-- begin RAW DATA --
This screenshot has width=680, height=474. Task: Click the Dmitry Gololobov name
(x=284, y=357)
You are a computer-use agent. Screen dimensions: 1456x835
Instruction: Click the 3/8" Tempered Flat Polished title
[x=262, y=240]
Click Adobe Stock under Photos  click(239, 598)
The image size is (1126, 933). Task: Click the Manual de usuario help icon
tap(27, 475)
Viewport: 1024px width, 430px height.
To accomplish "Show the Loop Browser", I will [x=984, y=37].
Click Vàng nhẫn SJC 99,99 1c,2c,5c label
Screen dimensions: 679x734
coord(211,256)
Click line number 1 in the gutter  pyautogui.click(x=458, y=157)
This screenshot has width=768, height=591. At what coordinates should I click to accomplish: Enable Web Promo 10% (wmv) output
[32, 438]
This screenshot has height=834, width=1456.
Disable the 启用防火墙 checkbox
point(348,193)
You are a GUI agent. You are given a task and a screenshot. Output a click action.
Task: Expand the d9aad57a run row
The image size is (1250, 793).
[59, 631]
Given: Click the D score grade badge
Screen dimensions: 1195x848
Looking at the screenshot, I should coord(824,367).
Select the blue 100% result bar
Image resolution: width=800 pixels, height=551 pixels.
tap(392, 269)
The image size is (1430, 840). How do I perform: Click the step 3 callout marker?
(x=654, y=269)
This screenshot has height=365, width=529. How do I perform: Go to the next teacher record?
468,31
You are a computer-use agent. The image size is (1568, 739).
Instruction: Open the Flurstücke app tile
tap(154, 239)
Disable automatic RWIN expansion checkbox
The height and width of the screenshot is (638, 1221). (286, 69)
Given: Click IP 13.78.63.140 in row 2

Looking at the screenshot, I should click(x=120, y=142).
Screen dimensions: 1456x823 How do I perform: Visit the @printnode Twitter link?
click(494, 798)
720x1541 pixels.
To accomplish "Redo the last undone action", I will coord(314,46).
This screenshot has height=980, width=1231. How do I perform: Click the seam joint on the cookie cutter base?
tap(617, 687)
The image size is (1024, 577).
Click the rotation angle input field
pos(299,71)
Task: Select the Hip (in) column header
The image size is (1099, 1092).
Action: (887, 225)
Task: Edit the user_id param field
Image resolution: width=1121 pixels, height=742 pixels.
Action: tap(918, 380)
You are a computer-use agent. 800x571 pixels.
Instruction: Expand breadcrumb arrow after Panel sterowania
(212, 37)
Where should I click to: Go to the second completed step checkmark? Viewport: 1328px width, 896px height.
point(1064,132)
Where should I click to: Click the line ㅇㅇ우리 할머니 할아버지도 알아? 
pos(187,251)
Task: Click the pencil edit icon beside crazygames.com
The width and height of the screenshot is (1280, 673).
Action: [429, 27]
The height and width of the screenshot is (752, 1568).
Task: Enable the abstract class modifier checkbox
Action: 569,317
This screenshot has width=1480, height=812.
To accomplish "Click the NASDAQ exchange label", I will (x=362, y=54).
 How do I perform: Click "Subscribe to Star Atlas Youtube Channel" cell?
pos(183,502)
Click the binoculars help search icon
-- end RAW DATA --
**EXERCISE BRIEF:** Copy out the whole listing above line for line, with every character unchanged.

**RESPONSE TO THE EXERCISE:**
This screenshot has width=680, height=474. Task: Click the Dmitry Gololobov name
(x=284, y=357)
You are a computer-use agent. Screen dimensions: 1456x835
Instruction: Click the 3/8" Tempered Flat Polished title
[x=262, y=240]
Click Adobe Stock under Photos  click(239, 598)
The image size is (1126, 933). Task: Click the Manual de usuario help icon
tap(27, 475)
Viewport: 1024px width, 430px height.
To accomplish "Show the Loop Browser", I will [x=984, y=37].
Click Vàng nhẫn SJC 99,99 1c,2c,5c label
Screen dimensions: 679x734
coord(211,256)
Click line number 1 in the gutter  pyautogui.click(x=458, y=157)
This screenshot has width=768, height=591. At what coordinates should I click to accomplish: Enable Web Promo 10% (wmv) output
[32, 438]
This screenshot has height=834, width=1456.
Disable the 启用防火墙 checkbox
point(348,193)
You are a GUI agent. You are given a task and a screenshot. Output a click action.
Task: Expand the d9aad57a run row
The image size is (1250, 793).
[59, 631]
Given: Click the D score grade badge
Screen dimensions: 1195x848
Looking at the screenshot, I should coord(824,367).
Select the blue 100% result bar
Image resolution: width=800 pixels, height=551 pixels.
tap(392, 269)
The image size is (1430, 840). How do I perform: Click the step 3 callout marker?
(x=654, y=269)
This screenshot has height=365, width=529. How do I perform: Go to the next teacher record?
468,31
You are a computer-use agent. The image size is (1568, 739).
Instruction: Open the Flurstücke app tile
tap(154, 239)
Disable automatic RWIN expansion checkbox
The height and width of the screenshot is (638, 1221). (286, 69)
Given: Click IP 13.78.63.140 in row 2

Looking at the screenshot, I should click(x=120, y=142).
Screen dimensions: 1456x823 How do I perform: Visit the @printnode Twitter link?
click(494, 798)
720x1541 pixels.
To accomplish "Redo the last undone action", I will coord(314,46).
This screenshot has height=980, width=1231. How do I perform: Click the seam joint on the cookie cutter base?
tap(617, 687)
The image size is (1024, 577).
Click the rotation angle input field
pos(299,71)
Task: Select the Hip (in) column header
The image size is (1099, 1092).
Action: (887, 225)
Task: Edit the user_id param field
Image resolution: width=1121 pixels, height=742 pixels.
Action: tap(918, 380)
You are a computer-use agent. 800x571 pixels.
Instruction: Expand breadcrumb arrow after Panel sterowania
(212, 37)
Where should I click to: Go to the second completed step checkmark? Viewport: 1328px width, 896px height.
point(1064,132)
Where should I click to: Click the line ㅇㅇ우리 할머니 할아버지도 알아? 
pos(187,251)
Task: Click the pencil edit icon beside crazygames.com
The width and height of the screenshot is (1280, 673).
Action: [429, 27]
The height and width of the screenshot is (752, 1568).
Task: Enable the abstract class modifier checkbox
Action: 569,317
This screenshot has width=1480, height=812.
To accomplish "Click the NASDAQ exchange label", I will (x=362, y=54).
 How do I perform: Click "Subscribe to Star Atlas Youtube Channel" cell?
pos(183,502)
Click the binoculars help search icon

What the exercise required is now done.